• [Exercise]: Show all lines containing "Facebook" from the data below.

• [Information provided]:
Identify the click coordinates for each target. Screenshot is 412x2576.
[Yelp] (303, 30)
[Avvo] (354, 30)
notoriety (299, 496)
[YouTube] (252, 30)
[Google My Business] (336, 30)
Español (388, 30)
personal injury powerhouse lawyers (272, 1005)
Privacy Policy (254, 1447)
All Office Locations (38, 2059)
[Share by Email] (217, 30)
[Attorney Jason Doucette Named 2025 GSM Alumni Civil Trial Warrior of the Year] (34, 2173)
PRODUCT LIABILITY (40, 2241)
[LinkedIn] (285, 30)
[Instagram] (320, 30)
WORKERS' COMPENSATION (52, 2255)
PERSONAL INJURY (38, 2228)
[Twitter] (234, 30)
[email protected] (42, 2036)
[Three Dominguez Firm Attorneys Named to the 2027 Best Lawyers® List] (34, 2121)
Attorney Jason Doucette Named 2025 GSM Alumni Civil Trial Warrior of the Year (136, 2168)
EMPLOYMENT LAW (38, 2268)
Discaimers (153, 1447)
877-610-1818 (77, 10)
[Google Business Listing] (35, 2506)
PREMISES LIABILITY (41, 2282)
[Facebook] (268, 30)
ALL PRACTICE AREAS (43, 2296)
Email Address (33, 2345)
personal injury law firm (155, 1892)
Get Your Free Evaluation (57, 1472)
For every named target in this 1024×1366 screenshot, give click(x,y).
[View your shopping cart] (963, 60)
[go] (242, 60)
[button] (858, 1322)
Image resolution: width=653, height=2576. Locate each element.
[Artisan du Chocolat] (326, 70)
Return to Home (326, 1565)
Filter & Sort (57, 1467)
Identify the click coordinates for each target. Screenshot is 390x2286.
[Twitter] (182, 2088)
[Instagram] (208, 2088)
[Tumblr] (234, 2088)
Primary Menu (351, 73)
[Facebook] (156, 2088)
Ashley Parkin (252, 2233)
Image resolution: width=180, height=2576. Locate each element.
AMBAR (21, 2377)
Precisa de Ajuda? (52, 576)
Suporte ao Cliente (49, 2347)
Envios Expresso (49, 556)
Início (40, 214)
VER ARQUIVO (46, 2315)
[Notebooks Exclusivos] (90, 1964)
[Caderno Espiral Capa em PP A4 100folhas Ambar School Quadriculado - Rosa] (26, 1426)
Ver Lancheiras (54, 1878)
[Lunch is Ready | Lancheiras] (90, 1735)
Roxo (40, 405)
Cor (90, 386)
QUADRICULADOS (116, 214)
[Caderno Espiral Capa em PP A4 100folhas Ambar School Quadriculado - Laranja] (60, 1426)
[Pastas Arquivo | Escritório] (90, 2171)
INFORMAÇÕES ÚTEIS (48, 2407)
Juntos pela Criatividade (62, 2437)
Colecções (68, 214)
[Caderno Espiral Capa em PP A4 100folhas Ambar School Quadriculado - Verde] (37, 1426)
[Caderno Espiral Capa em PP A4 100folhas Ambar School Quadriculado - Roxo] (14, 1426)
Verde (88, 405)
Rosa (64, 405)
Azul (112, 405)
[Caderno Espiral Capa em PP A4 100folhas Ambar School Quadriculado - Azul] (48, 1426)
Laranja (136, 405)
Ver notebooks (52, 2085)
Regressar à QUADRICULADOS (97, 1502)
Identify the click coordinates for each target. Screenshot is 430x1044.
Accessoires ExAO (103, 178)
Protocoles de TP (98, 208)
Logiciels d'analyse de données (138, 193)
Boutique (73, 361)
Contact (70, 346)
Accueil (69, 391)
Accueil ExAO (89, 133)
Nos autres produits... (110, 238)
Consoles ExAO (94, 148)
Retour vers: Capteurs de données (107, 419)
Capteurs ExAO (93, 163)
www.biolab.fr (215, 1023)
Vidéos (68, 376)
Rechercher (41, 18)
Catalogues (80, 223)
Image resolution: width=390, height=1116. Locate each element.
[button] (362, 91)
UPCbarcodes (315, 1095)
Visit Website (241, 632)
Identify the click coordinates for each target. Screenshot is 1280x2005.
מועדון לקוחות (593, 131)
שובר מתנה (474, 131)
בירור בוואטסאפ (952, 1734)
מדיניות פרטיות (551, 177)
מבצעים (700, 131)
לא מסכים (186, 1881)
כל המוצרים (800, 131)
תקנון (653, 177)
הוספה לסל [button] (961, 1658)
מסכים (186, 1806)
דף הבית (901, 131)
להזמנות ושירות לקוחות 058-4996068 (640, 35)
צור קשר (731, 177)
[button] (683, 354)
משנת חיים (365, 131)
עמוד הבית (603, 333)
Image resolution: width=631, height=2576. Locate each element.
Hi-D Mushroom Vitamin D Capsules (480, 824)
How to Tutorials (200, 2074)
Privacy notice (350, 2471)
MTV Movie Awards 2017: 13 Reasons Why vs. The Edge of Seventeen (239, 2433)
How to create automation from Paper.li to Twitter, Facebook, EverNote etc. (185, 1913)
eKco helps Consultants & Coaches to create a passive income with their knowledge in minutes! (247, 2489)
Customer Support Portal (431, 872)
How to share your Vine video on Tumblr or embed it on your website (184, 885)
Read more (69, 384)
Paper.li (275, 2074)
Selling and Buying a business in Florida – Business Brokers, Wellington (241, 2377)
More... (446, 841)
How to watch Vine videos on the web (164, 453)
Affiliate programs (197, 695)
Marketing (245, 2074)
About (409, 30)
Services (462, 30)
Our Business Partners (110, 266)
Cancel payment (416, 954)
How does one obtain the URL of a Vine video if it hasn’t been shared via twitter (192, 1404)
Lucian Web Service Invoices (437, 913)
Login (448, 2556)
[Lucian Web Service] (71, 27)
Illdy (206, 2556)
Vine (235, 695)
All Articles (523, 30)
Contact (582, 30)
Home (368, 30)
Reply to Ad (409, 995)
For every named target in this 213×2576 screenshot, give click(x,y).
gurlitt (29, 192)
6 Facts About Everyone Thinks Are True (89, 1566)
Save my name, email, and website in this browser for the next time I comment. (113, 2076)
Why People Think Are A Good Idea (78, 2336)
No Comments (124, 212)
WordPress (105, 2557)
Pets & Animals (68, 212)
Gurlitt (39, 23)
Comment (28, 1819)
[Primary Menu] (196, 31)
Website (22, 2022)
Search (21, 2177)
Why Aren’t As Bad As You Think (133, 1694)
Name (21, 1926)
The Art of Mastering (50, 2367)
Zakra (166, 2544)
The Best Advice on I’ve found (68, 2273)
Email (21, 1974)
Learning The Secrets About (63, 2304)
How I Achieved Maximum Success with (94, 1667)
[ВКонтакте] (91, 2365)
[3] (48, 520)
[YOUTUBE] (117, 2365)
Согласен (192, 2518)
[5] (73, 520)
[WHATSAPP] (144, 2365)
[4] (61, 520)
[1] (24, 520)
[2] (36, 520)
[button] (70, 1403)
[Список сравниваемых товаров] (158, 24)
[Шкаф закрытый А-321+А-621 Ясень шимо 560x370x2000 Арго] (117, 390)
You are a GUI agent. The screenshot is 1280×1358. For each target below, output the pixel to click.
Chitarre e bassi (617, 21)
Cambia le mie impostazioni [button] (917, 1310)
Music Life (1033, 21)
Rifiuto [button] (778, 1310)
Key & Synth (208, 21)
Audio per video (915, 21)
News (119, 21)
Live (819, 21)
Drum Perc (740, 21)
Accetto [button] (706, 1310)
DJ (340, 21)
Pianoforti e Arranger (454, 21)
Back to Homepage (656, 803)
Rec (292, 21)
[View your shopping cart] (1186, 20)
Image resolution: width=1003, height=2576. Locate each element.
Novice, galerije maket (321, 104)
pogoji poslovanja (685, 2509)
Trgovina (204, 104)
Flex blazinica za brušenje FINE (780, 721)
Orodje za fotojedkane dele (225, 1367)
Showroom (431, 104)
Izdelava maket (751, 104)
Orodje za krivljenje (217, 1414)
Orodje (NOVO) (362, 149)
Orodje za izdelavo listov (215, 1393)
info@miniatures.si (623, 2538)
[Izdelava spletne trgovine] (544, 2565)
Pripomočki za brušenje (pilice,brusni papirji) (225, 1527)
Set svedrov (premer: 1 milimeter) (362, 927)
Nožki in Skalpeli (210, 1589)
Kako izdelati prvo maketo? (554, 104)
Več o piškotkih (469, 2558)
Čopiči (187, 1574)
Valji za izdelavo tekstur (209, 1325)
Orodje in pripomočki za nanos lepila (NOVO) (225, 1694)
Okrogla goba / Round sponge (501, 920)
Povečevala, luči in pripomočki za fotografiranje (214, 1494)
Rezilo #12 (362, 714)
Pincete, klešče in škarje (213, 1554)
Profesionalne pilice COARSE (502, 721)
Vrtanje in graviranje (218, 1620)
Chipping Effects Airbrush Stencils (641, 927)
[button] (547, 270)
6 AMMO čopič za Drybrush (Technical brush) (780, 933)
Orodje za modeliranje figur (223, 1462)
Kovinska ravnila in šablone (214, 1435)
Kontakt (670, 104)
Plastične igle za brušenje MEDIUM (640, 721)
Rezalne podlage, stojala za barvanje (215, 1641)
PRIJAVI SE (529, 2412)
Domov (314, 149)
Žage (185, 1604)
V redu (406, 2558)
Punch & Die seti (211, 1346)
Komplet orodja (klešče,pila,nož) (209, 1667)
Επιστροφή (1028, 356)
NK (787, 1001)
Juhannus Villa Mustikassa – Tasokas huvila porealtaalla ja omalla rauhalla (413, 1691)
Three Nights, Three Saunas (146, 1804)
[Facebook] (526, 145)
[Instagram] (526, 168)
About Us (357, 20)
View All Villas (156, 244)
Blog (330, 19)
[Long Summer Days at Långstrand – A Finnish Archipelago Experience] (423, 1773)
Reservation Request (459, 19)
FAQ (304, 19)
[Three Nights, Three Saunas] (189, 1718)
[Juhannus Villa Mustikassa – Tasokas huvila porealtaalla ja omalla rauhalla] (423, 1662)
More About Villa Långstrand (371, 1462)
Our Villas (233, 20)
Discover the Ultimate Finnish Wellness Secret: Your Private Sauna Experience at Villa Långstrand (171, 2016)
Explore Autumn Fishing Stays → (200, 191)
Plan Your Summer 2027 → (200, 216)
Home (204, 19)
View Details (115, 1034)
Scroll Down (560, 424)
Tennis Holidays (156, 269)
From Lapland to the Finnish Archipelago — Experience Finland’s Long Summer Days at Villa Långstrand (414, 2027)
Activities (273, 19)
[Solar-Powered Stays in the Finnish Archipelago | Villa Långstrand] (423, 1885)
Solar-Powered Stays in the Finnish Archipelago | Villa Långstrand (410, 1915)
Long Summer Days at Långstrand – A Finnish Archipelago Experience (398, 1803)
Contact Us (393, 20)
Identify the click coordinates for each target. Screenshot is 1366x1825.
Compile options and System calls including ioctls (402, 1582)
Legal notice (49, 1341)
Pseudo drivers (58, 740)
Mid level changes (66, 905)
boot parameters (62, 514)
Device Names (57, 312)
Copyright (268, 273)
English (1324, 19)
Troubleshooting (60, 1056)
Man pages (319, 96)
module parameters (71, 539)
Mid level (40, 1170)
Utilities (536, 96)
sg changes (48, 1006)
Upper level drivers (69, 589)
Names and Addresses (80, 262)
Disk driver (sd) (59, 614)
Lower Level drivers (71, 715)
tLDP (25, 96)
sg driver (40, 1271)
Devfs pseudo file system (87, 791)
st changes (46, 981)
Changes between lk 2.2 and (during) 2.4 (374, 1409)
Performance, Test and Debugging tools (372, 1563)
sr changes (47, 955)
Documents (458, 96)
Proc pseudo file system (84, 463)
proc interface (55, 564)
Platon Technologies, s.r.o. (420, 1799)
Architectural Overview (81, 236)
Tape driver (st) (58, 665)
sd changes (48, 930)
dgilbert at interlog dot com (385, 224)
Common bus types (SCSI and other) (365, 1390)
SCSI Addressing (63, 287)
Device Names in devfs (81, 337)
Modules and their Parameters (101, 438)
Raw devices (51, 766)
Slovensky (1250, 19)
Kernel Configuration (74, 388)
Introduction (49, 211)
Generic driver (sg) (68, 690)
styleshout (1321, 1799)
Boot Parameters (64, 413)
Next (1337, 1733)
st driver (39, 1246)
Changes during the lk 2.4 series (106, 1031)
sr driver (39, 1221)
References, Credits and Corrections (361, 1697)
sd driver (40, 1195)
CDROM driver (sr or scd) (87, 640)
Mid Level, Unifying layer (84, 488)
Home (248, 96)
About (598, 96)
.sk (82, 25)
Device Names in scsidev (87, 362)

• [Your solution]:
[Facebook] (268, 30)
[Facebook] (156, 2088)
How to create automation from Paper.li to Twitter, Facebook, EverNote etc. (185, 1913)
[Facebook] (526, 145)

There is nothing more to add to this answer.